===== THE DATA
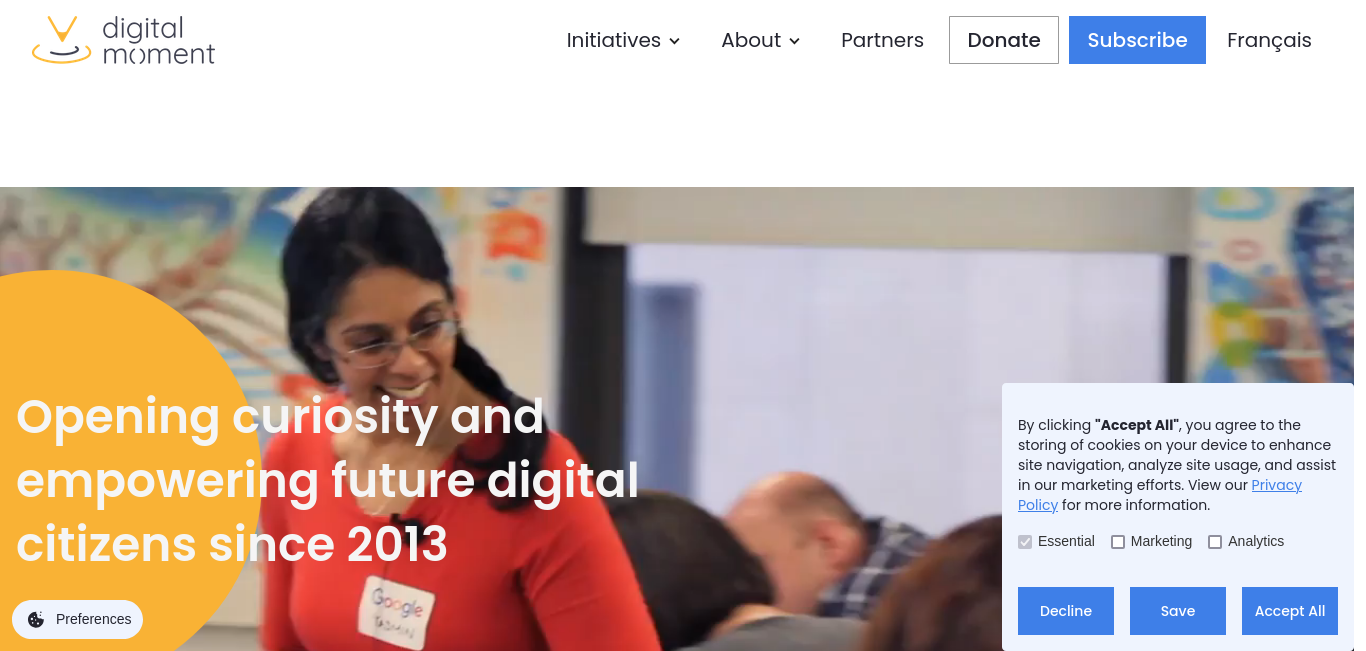Image resolution: width=1366 pixels, height=651 pixels.
Task: Click the Donate button
Action: (x=1004, y=40)
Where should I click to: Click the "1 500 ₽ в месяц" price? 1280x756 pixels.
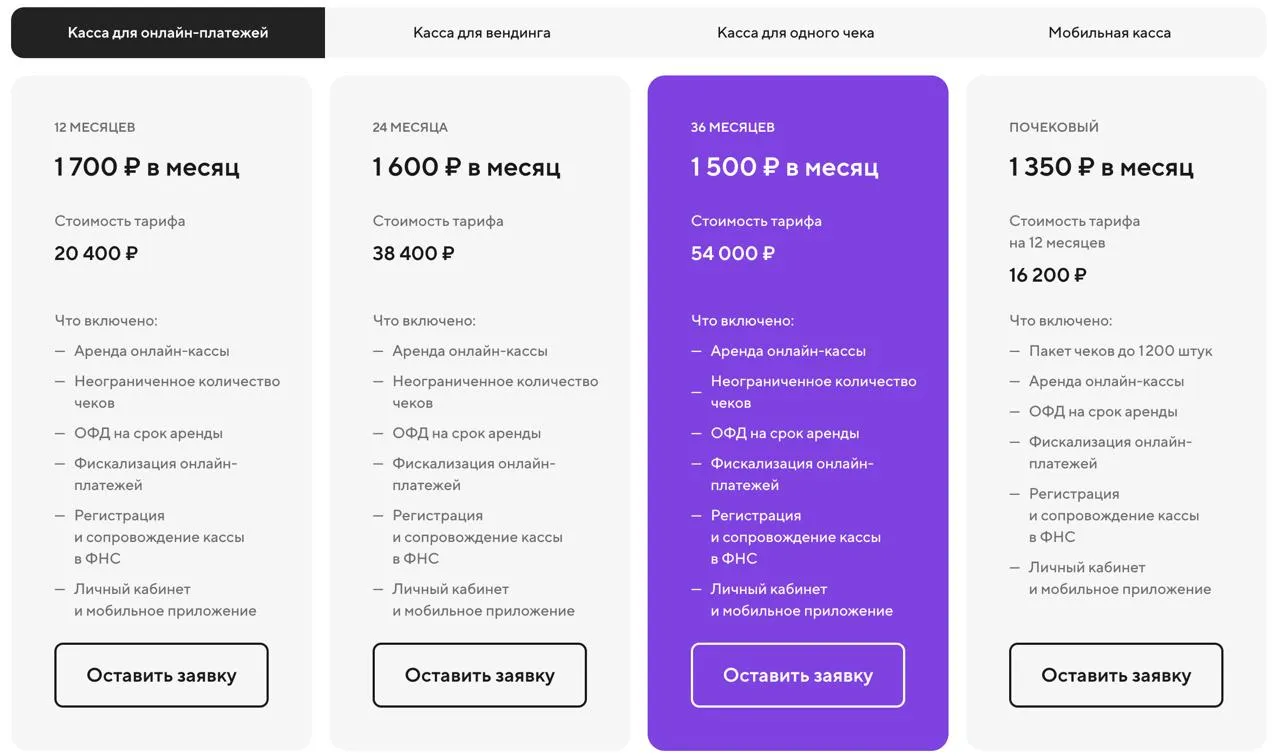(784, 167)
==========
▶ [TASK STATEMENT]: Only the lines from the line containing "Where should I" through the last line of the entries above should be reproduced, word for word and without pictures.

▶ [THE ANSWER]:
Where should I click to: Click the "1 500 ₽ в месяц" price? 1280x756 pixels.
(784, 167)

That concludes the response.